[Given entries]:
------------------------
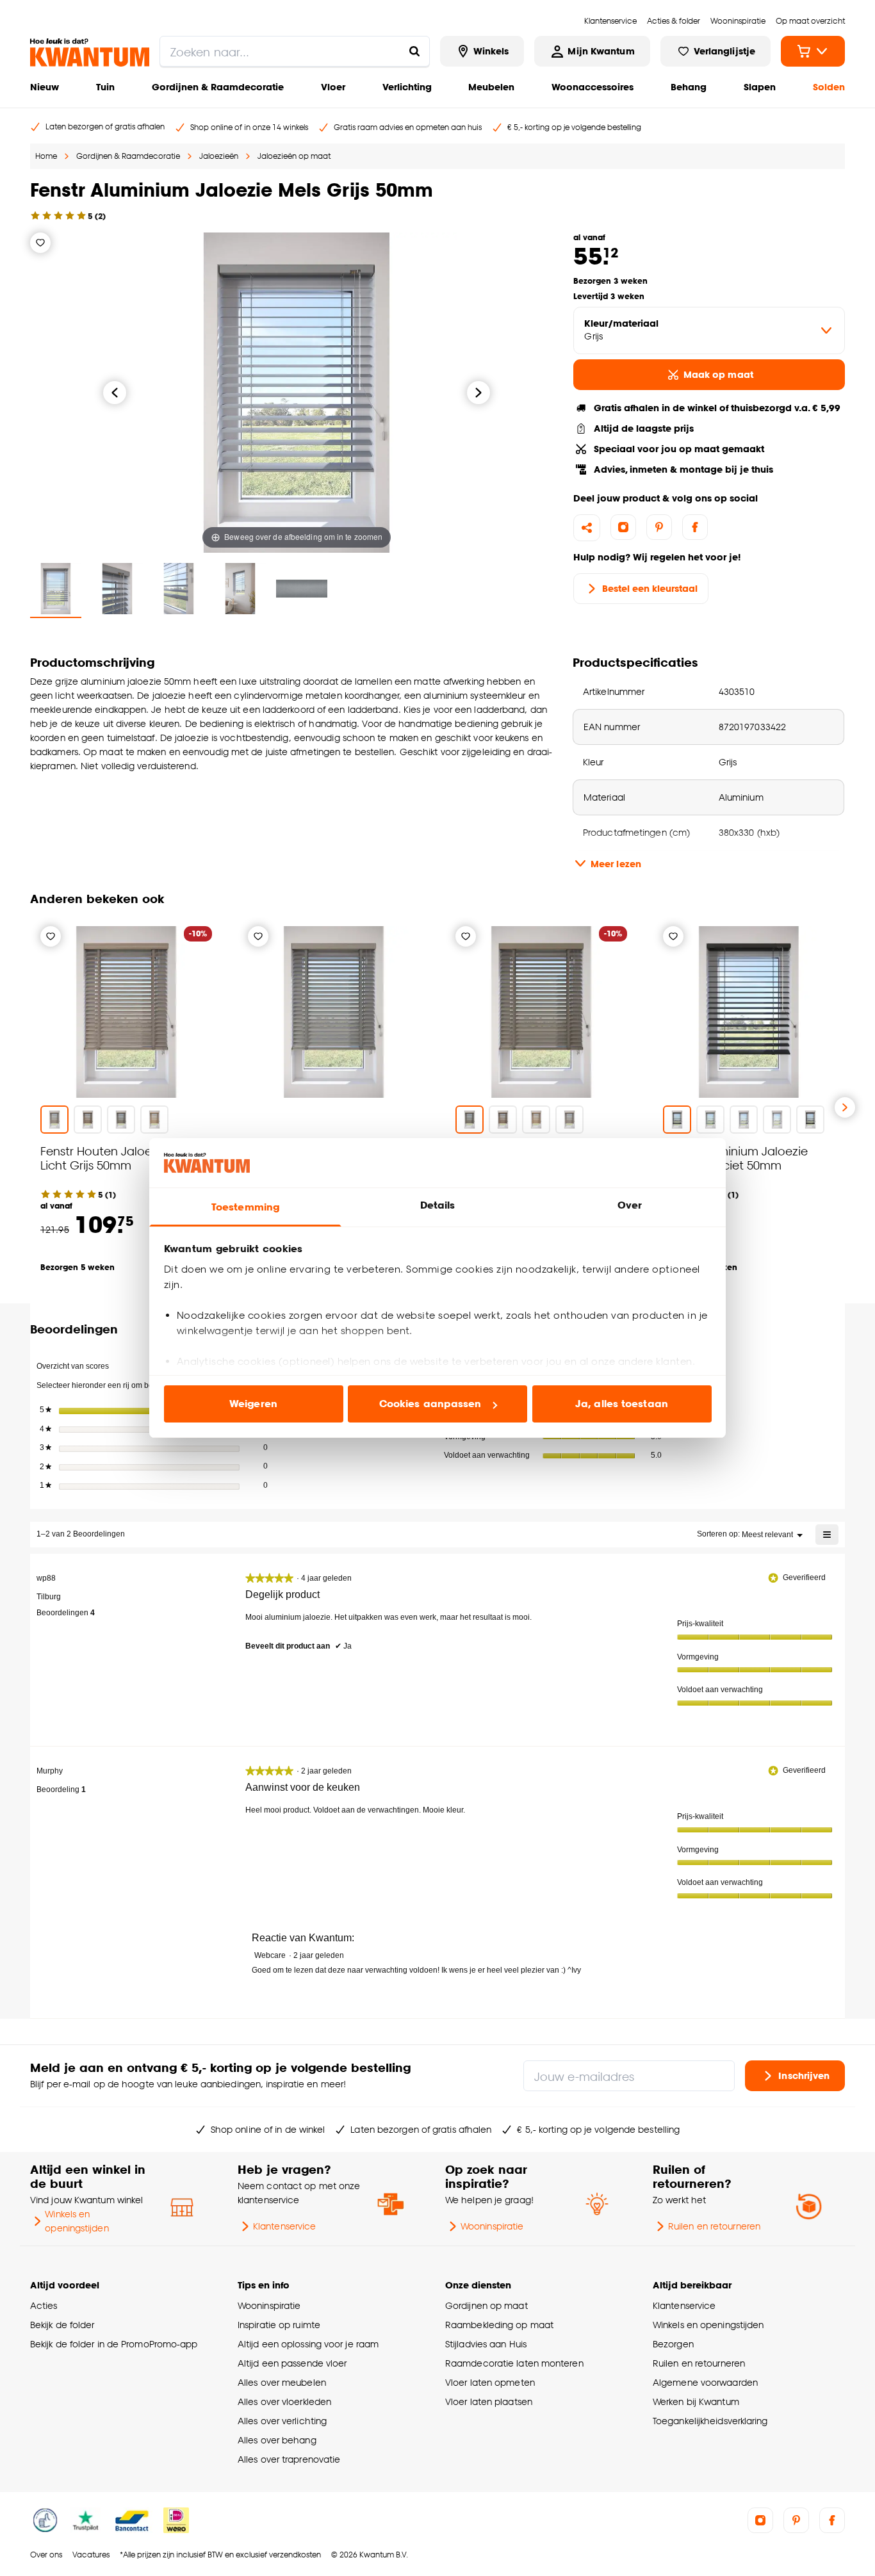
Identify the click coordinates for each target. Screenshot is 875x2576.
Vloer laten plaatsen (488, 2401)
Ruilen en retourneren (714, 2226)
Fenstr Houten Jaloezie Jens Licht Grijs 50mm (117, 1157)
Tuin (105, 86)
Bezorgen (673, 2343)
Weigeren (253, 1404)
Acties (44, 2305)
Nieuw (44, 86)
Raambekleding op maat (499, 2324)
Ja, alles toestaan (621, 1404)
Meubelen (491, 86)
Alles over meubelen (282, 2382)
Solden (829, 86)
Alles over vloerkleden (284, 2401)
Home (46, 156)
------------------------
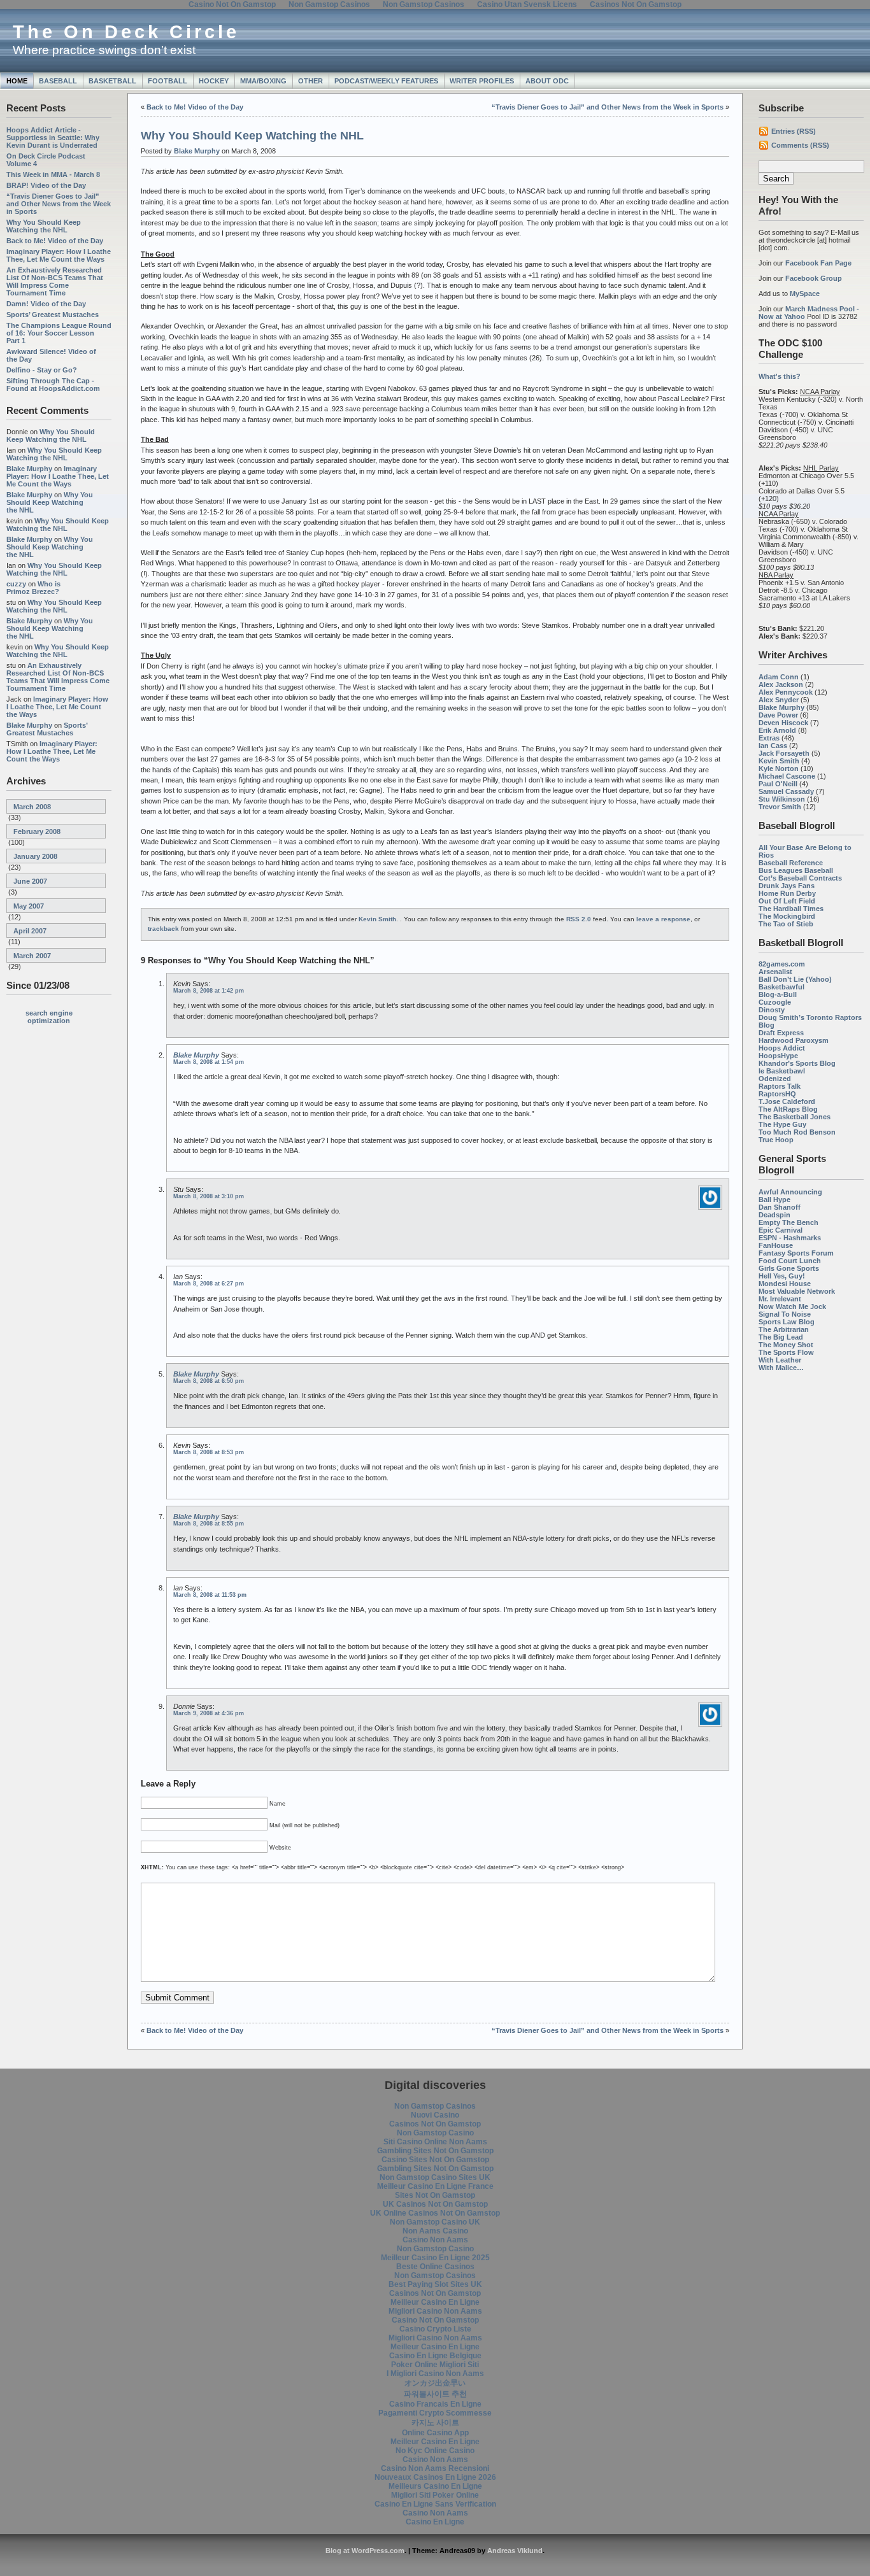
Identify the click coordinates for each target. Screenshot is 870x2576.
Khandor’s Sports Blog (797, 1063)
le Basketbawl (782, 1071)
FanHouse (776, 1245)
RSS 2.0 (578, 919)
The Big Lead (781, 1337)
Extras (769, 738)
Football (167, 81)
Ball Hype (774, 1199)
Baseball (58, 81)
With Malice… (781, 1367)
------------------------
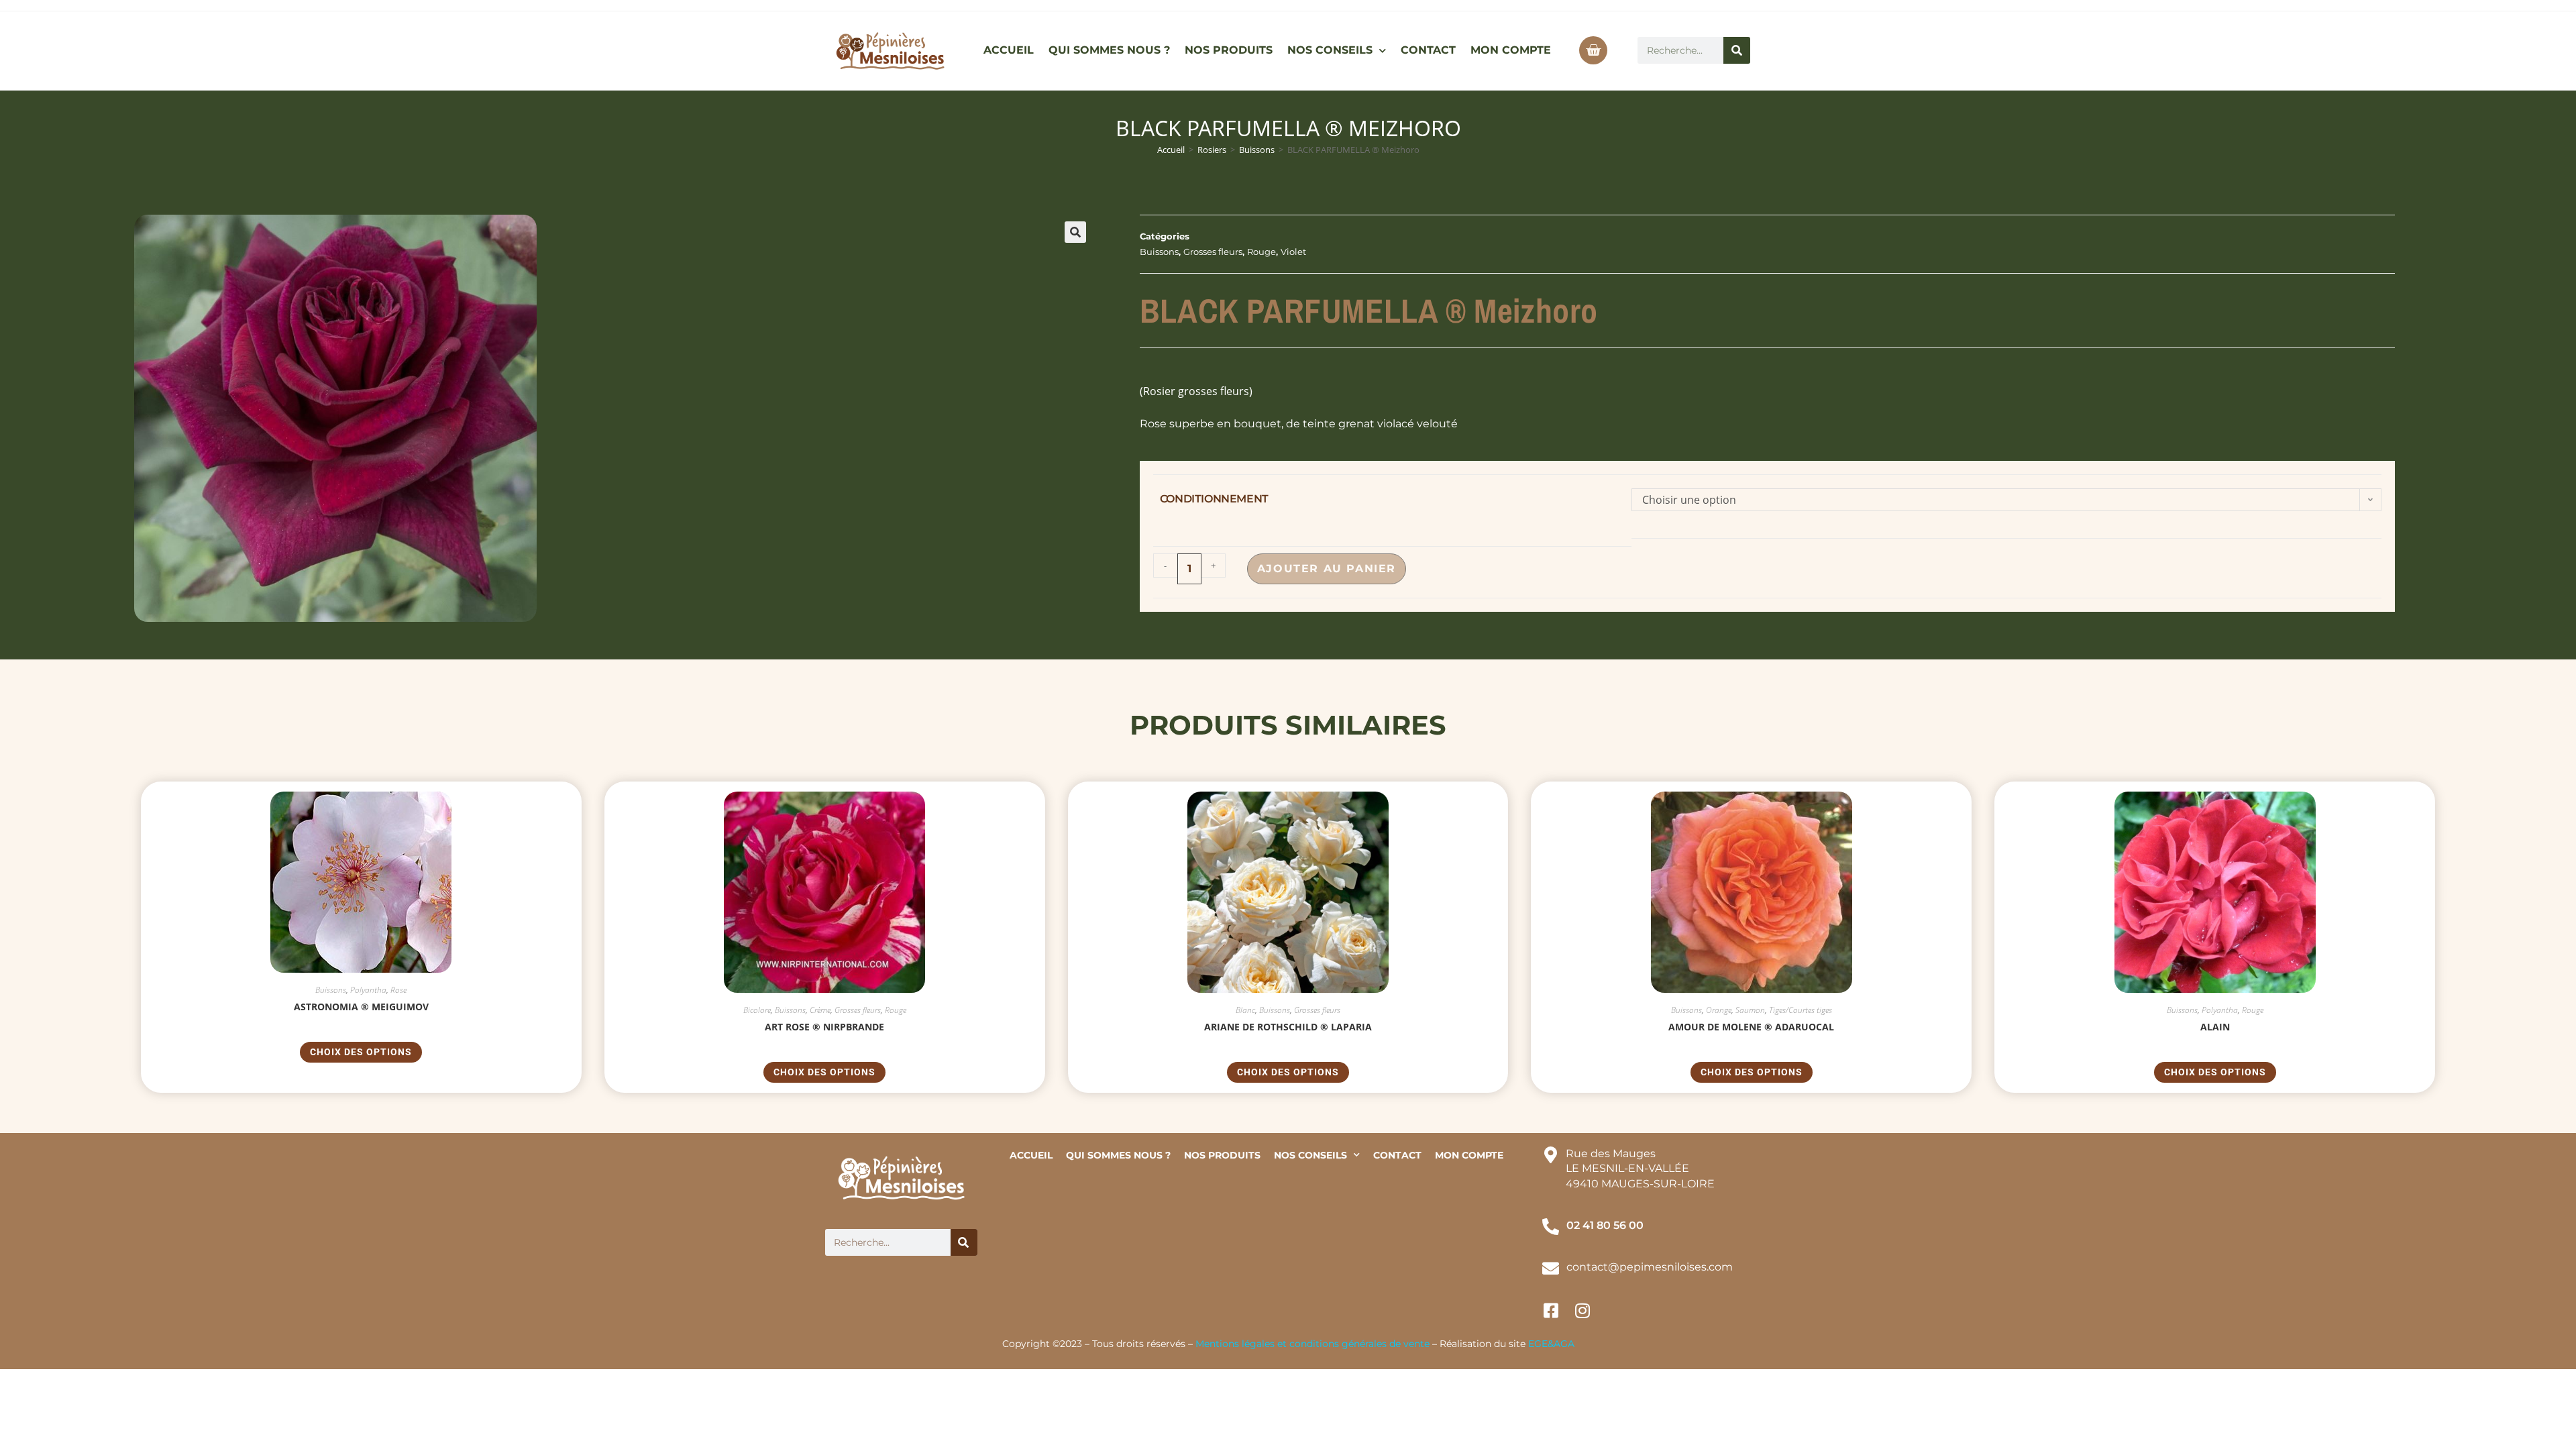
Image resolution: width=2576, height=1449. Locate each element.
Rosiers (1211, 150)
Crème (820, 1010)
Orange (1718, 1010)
------------------------
[What the task requires]:
Go through the listing above, and whenever a line holds the word "Identify", copy it.

[Task response]:
Identify the click coordinates for each target. Screenshot is 875x2576.
Identify the click coordinates for each target. Screenshot is 870x2576.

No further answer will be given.